◆ DOCUMENT SEGMENT:
===============

Purpose of the Study:

  • To investigate the properties of a ceramic-based annular dielectric resonator for 7 Tesla MRI.
  • To evaluate its performance in terms of electromagnetic characteristics, sensitivity, and imaging capabilities.
  • To explore novel tuning methods for enhanced functionality.

Main Methods:

  • Electromagnetic simulations were performed to model the resonator's behavior.
  • Experimental measurements were conducted to determine modal frequencies and Q values.
  • B1+ field homogeneity and sensitivity were mapped and compared to a loop gap resonator.
  • High-resolution images of finger joints were acquired using the developed coil.
  • Methods for double tuning the resonator to proton and fluorine frequencies were demonstrated.

Main Results:

  • Electromagnetic simulations and experimental modal frequencies showed excellent agreement (~1%).
  • The resonator achieved an unloaded Q value of 400, reducing to 150 when loaded with a human finger.
  • Simulated and experimental B1+ maps indicated high homogeneity and a center sensitivity of ~11.5 μT/√W.
  • The dielectric resonator demonstrated approximately 25% higher sensitivity compared to a loop gap resonator.
  • High-resolution images of interphalangeal joints were obtained in under 2 minutes.

Conclusions:

  • The ceramic-based annular dielectric resonator is a promising design for 7 Tesla MRI.
  • It offers superior sensitivity and B1+ homogeneity compared to conventional resonators.
  • The resonator enables rapid, high-resolution imaging of small anatomical structures.
  • Novel double-tuning techniques expand its potential applications, including multi-nuclei imaging.

===============

◆ RECORDS PROVIDED:

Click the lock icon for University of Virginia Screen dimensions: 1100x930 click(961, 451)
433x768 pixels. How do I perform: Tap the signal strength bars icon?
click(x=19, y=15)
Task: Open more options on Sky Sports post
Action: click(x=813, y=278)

===============

◆ WHAT NEEDS TO BE DONE: Sum up the resonator study outline in two sentences. The material here stands apart from the resonator study outline.

◆ EXPECTED ANSWER: A ceramic-based annular dielectric resonator for 7 Tesla MRI was examined through electromagnetic simulations, experimental measurements, B1+ mapping compared against a loop gap resonator, finger-joint imaging, and double tuning to proton and fluorine frequencies. Simulated and measured modal frequencies agreed to about 1%, and the resonator showed high B1+ homogeneity, roughly 25% higher sensitivity than the loop gap resonator, and high-resolution interphalangeal joint images in under 2 minutes, which makes it a promising design for 7 Tesla MRI.